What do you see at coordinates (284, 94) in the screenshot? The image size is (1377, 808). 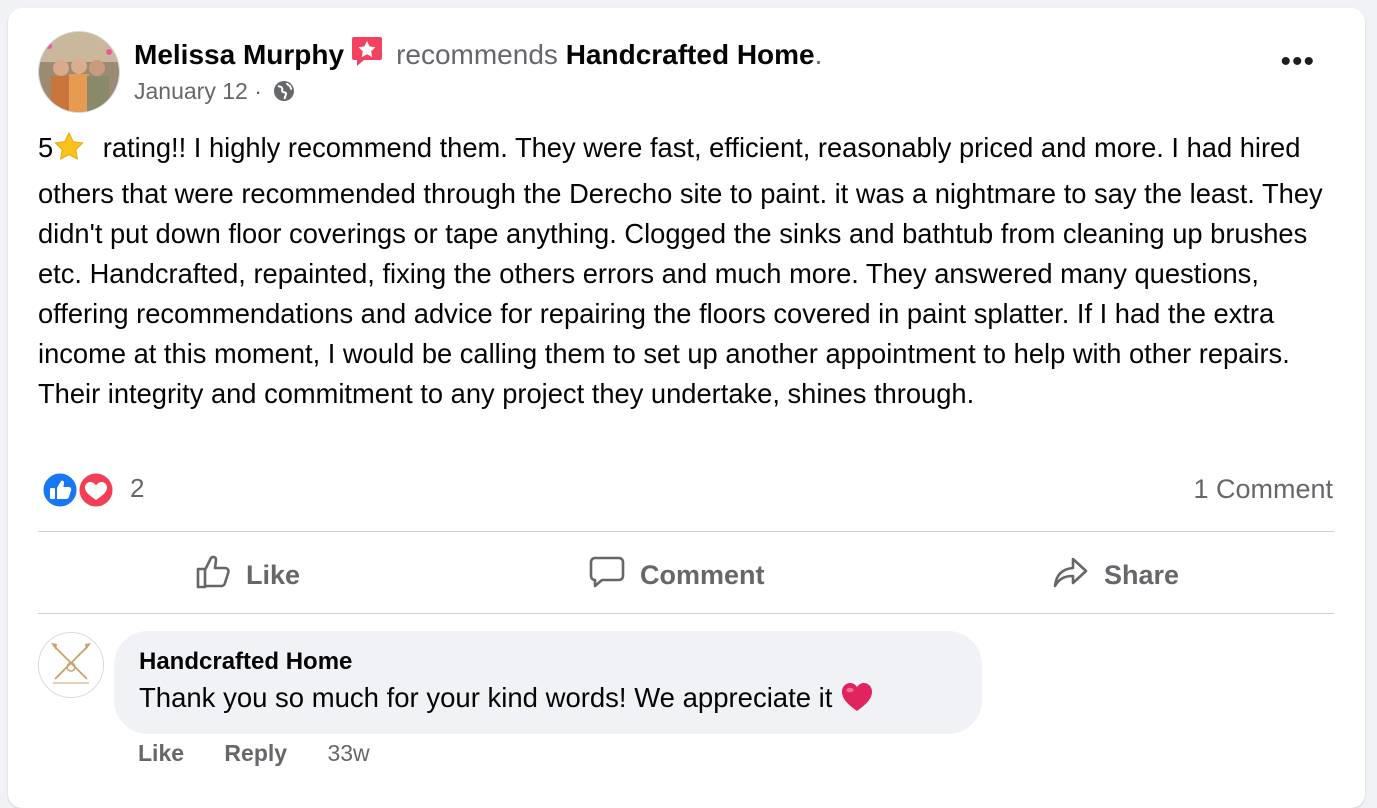 I see `globe-icon` at bounding box center [284, 94].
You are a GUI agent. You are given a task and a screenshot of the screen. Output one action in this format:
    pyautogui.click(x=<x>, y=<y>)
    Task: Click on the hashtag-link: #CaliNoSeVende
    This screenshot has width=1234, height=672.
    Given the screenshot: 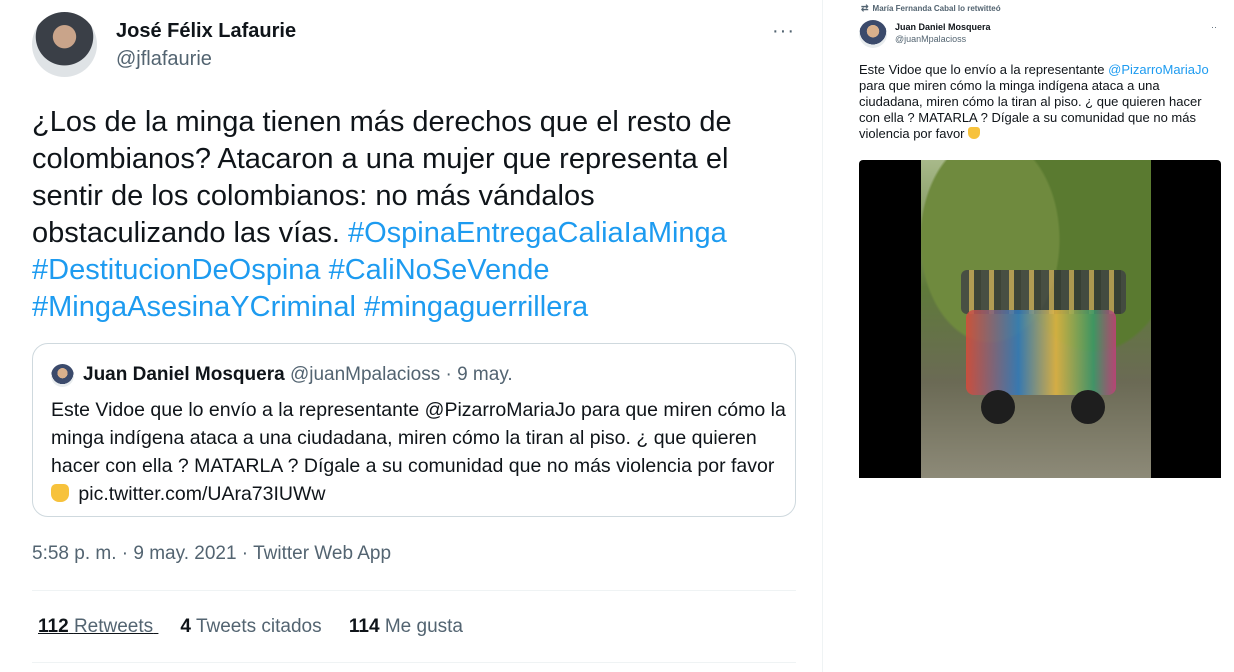 What is the action you would take?
    pyautogui.click(x=440, y=270)
    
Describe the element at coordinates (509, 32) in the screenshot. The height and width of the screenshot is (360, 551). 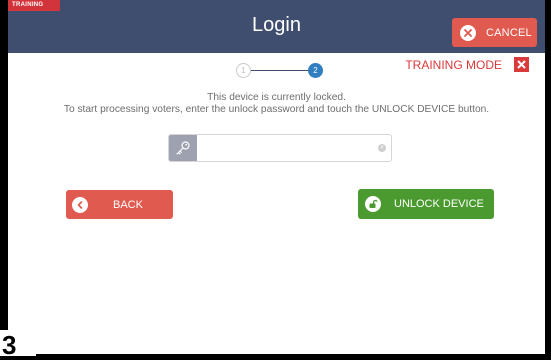
I see `cancel-button-label: CANCEL` at that location.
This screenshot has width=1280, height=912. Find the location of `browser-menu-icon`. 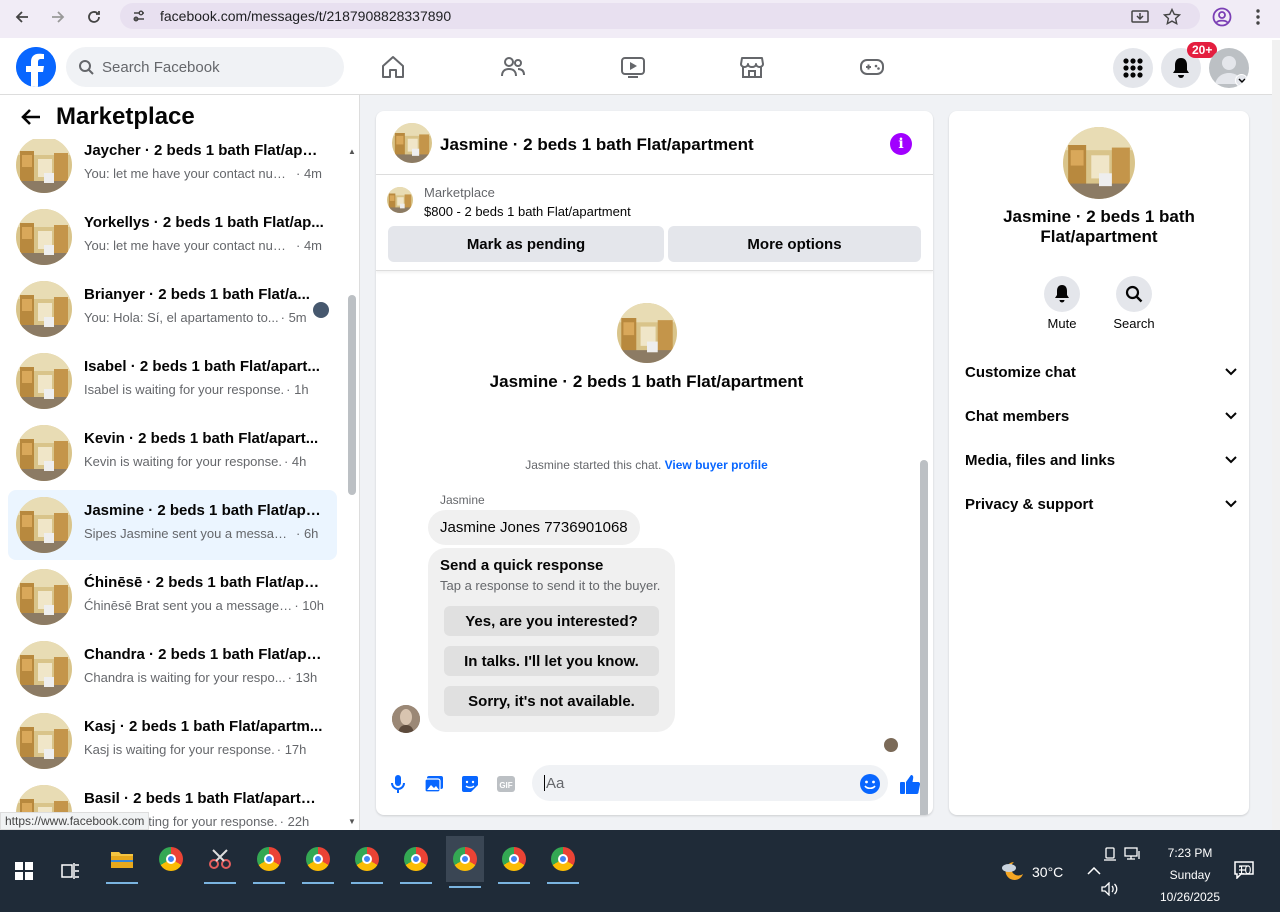

browser-menu-icon is located at coordinates (1258, 17).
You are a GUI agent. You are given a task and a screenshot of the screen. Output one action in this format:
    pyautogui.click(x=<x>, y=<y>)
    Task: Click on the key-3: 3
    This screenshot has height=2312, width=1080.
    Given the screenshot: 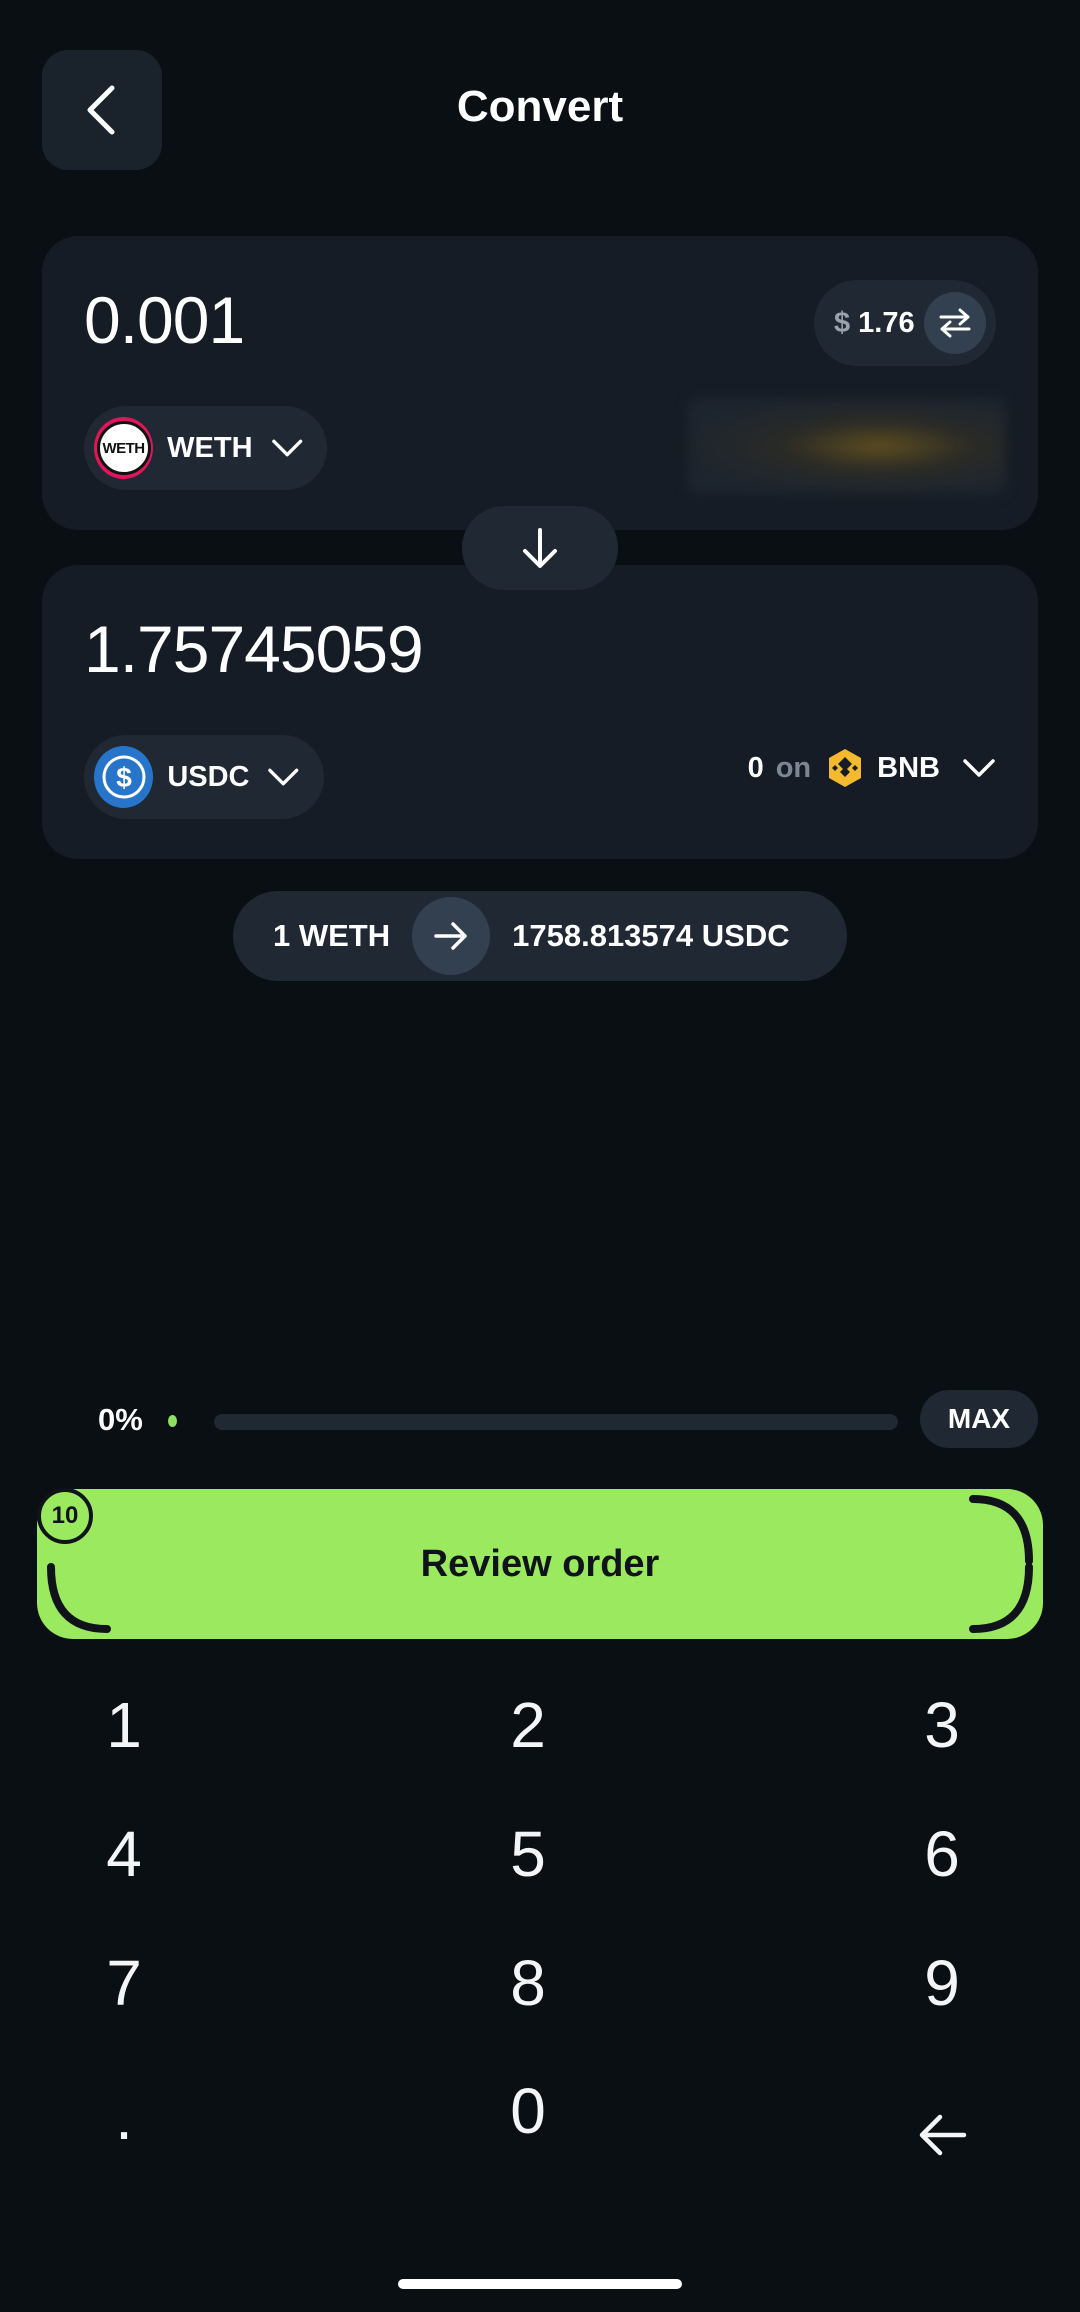 What is the action you would take?
    pyautogui.click(x=942, y=1725)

────────────────────────────────────────

_Die Aufgabe_: Gibst du alles aus dem Material wortgetreu wieder, von der Zeile mit „Describe the element“ bis einschließlich der Zeile mit „browser-menu-icon is located“? Die Bilder lässt du dabei weg.

_Ergebnis der Übung_:
Describe the element at coordinates (509, 32) in the screenshot. The height and width of the screenshot is (360, 551). 
I see `cancel-button-label: CANCEL` at that location.
This screenshot has width=1280, height=912. Find the location of `browser-menu-icon`. 

browser-menu-icon is located at coordinates (1258, 17).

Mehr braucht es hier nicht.